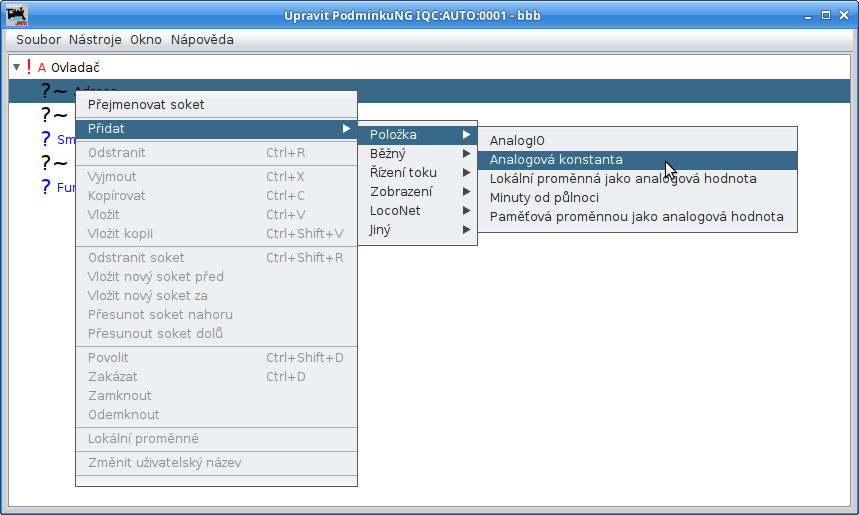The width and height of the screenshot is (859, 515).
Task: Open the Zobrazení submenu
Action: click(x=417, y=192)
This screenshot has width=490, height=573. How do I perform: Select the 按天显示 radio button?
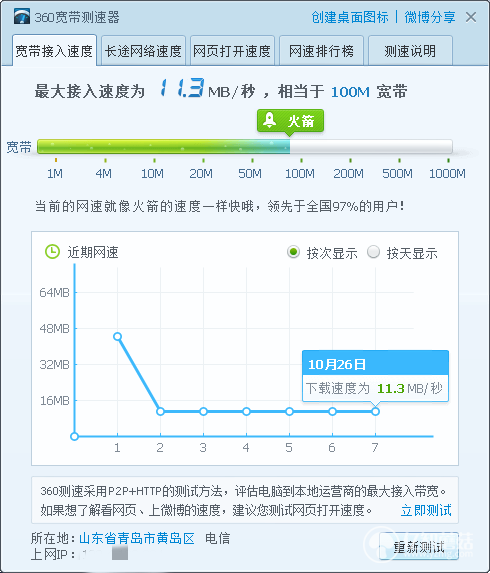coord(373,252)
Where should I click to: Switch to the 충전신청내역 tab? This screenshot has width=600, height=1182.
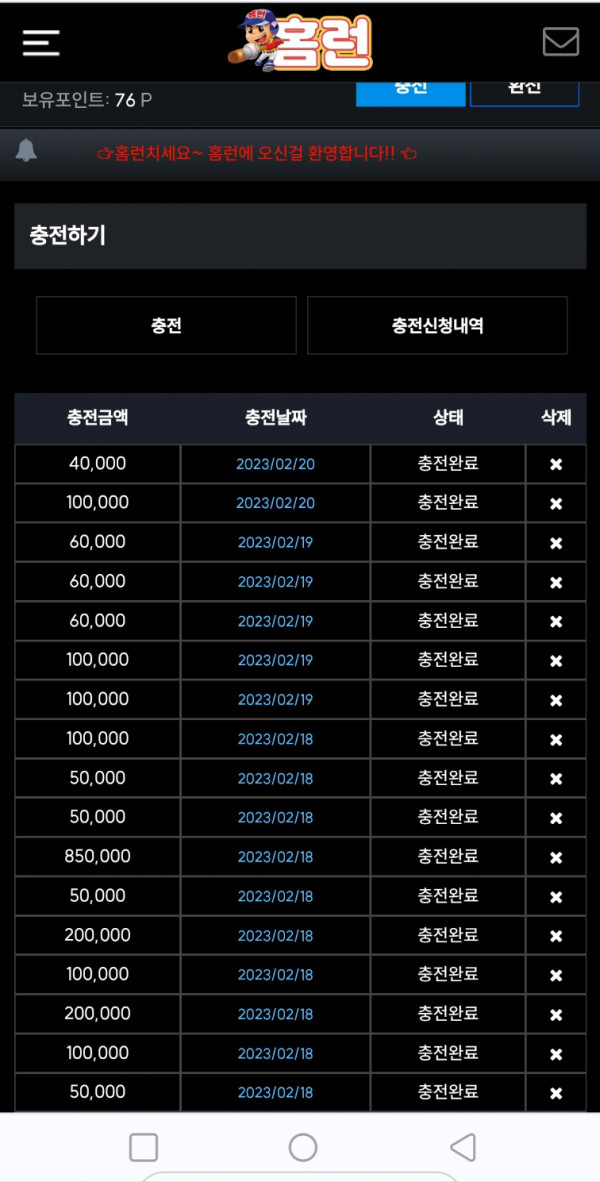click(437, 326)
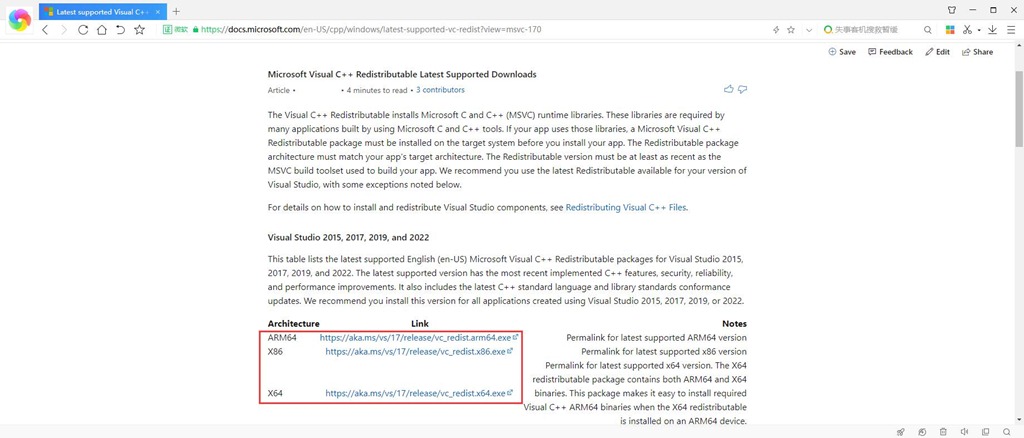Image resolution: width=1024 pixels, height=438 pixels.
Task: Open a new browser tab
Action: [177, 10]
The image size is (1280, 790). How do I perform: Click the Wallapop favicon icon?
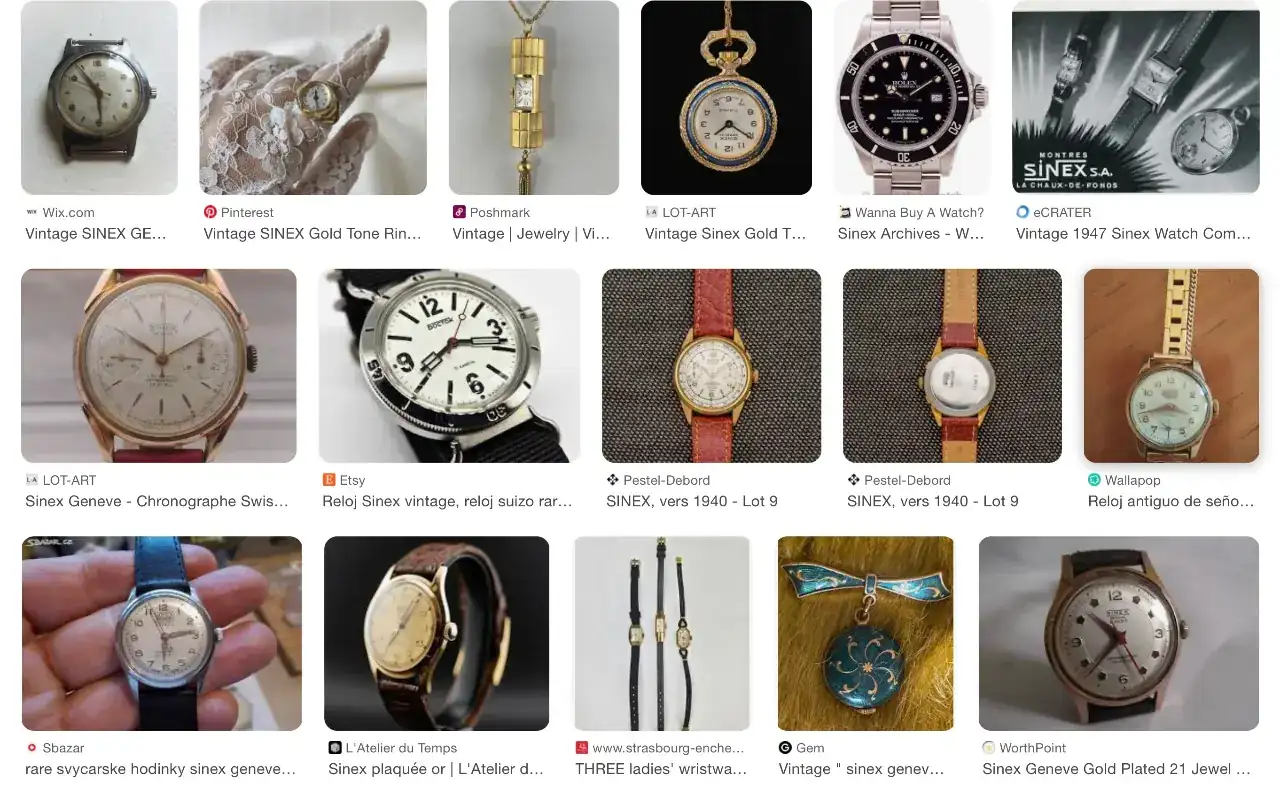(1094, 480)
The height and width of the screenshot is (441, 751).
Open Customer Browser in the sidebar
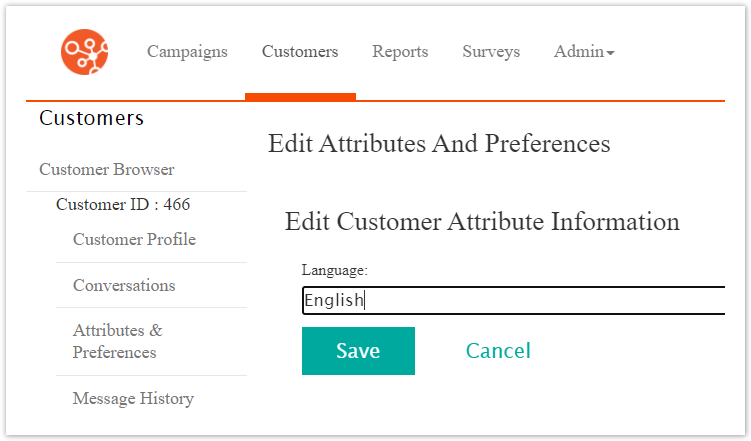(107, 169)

____________________

● **Work required**
Go back to the listing above and write out the lines starting at the one with "This screenshot has width=490, height=573." and ending at the one with "The height and", inclusive, exactly and without pictures.

● **Written reply**
This screenshot has width=490, height=573. How do I perform: Select the 按天显示 radio button?
coord(373,252)
Where should I click to: Switch to the 충전신청내역 tab? This screenshot has width=600, height=1182.
click(437, 326)
Image resolution: width=1024 pixels, height=438 pixels.
Task: Open a new browser tab
Action: [177, 10]
The image size is (1280, 790). How do I perform: Click the Wallapop favicon icon?
(1094, 480)
The height and width of the screenshot is (441, 751).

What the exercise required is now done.